Your tasks:
[a] According to the review of Arrival below, how many spacecraft land in locations around the world?
[b] Retype the part of the Arrival review from "While she’s alone" to "of the night.".

Excerpt provided:
——————————

Amy Adams in Arrival (Paramount Pictures)

Amy Adams in Arrival (Paramount Pictures)

yellowstar Talk about sending mixed signals. Denis Villeneuve’s multilayered, amorphous Arrival begins with an alien invasion. A total of 12 spacecraft have landed in locations all over the world, including China, Pakistan, Russia, and remote Montana, where a black, flattened, egglike object about the length of a skyscraper hovers above the grassy fields. But what begins as a sci-fi summit of the worlds eventually takes on the form of a different type of movie.

While giving a lecture to a half-empty hall, linguistics professor Louise Banks (Amy Adams) loses the attention of her undergrads, who, after checking their smartphones, pack up and leave class upon the breaking news of outer space visitors. A state of emergency is declared, and needless to say school is canceled.

While she’s alone in her office, Army Colonel Weber (Forest Whitaker) pays her a surprise visit and plays for her an audio recording of sounds emitted from the extraterrestrial newcomers. She can’t make out the meaning of the sounds without face-to-visage time, so with a little coaxing, Louise joins an assembling team of scientists, who will be the first to make contact with whatever has landed upon American soil. Weber returns to pick her up in the most dramatic fashion possible: a military helicopter that swoops down and lands in front of her bucolic home on Puget Sound, whisking her off in the middle of the night.

Depending on one’s outlook, the spaceship looks imposing but harmless, or its shape could bring back nightmares of the eggs in the original Alien that were full of slithery surprises. However, one indication that this space opera is not going to become too special effects-driven or action-oriented is the declaration by Louise’s new colleague, physicist Dr. Ian Connelly (Jeremy Renner), that “science is the basis of civilization,” and thus they have to man the frontline of the first intergalactic encounter.

——————————

Data supplied:

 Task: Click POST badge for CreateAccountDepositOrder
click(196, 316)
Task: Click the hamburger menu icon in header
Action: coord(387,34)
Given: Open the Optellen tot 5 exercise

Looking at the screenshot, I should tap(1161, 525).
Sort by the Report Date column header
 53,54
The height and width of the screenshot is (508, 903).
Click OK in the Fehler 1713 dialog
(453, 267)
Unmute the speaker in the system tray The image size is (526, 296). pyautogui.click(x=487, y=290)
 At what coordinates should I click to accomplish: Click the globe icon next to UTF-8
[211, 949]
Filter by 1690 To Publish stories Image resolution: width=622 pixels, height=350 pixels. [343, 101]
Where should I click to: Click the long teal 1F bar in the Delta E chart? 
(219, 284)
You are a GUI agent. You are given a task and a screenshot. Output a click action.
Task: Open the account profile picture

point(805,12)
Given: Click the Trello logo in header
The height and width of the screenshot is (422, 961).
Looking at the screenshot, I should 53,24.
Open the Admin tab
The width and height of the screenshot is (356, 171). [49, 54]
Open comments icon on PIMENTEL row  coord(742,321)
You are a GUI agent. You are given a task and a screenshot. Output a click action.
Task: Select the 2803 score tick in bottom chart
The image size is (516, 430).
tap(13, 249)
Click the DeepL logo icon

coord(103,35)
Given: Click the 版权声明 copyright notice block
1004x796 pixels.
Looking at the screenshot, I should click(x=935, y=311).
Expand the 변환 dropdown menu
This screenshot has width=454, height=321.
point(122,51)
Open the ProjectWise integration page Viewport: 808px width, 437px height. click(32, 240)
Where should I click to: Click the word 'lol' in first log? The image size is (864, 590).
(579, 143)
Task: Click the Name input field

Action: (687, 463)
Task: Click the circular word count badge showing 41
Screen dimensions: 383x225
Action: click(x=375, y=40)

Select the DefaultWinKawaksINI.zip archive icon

——————————

Answers provided:
[a] 12

[b]
While she’s alone in her office, Army Colonel Weber (Forest Whitaker) pays her a surprise visit and plays for her an audio recording of sounds emitted from the extraterrestrial newcomers. She can’t make out the meaning of the sounds without face-to-visage time, so with a little coaxing, Louise joins an assembling team of scientists, who will be the first to make contact with whatever has landed upon American soil. Weber returns to pick her up in the most dramatic fashion possible: a military helicopter that swoops down and lands in front of her bucolic home on Puget Sound, whisking her off in the middle of the night.